Hong Kong’s wealth gap reaches ‘tipping point’ under COVID as unemployment rises among poor

Photo: Lea Mok from HKFP. Used with permission.

This post was written by Lea Mok and published in Hong Kong Free Press on 6 October 2022. The following version is published on Global Voices under a content partnership agreement.

The pandemic has exacerbated Hong Kong’s wealth gap, with the city’s poorest making 47 times less than its richest residents, Oxfam Hong Kong has said. In the pre-COVID-19 era, the highest earners made 34.3 times more.

“The wealth gap of Hong Kong has reached the tipping point,” Oxfam’s director general Kalina Tsang said on October 6, 2022. She added that the relaxation of travel restrictions and social distancing measures have not yet had a positive economic impact on those who earn the least.

Oxfam’s latest report on poverty and employment during the pandemic was based on an analysis of statistics from the Census and Statistics Department from 2019 to the first quarter of 2022. Oxfam’s assistant research and advocacy manager, Terry Leung, highlighted the organization's findings:

The government always emphasises that the overall unemployment rate is falling. Yet, we found that the unemployment rate of people in poverty is actually eight times higher than that of those above the poverty line.

- [REQUIREMENT A]: Set down everything in the article on Hong Kong's wealth gap from "The government always" down to "the poverty line.", word for word.
- [REQUIREMENT B]: According to the article on Hong Kong's wealth gap, how many times less than the richest residents do the city's poorest make during the pandemic?
- [REQUIREMENT C]: Write what comes next in the article on Hong Kong's wealth gap, picking up after its last sentence.
The records have nothing to do with the article on Hong Kong's wealth gap.

- [DATASET EXCERPTS]:

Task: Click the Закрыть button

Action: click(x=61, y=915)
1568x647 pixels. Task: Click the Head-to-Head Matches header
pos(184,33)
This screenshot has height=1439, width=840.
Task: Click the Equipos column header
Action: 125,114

- [TASK RESPONSE A]:
The government always emphasises that the overall unemployment rate is falling. Yet, we found that the unemployment rate of people in poverty is actually eight times higher than that of those above the poverty line.

- [TASK RESPONSE B]: 47 times less.

- [TASK RESPONSE C]:
The Census and Statistics Department last month said that unemployment had fallen from 4.3 percent in May to July to 4.1 percent in June to August, with the number of unemployed Hongkongers declining by around 6,300.

However, Leung said that the unemployment rate and the underemployment rate of people in poverty were eight times and four times higher than other income groups, respectively, with the elderly and women struggling to find employment.

Lack of care homes

Among those who were unemployed and aged at least 65 — the age of retirement in Hong Kong — every second person was living below the poverty line, according to Oxfam’s figures.

Carers of elderly residents in around 70,000 households were also older adults, which Leung said was a result of the lengthy waiting time — 42 months on average — for care facilities.

He also said that COVID outbreaks had resulted in the suspension of classes in schools and kindergartens, making it difficult for women, often the primary caregivers of children, to join the labour force. Child care services in most areas were also insufficient, Leung said.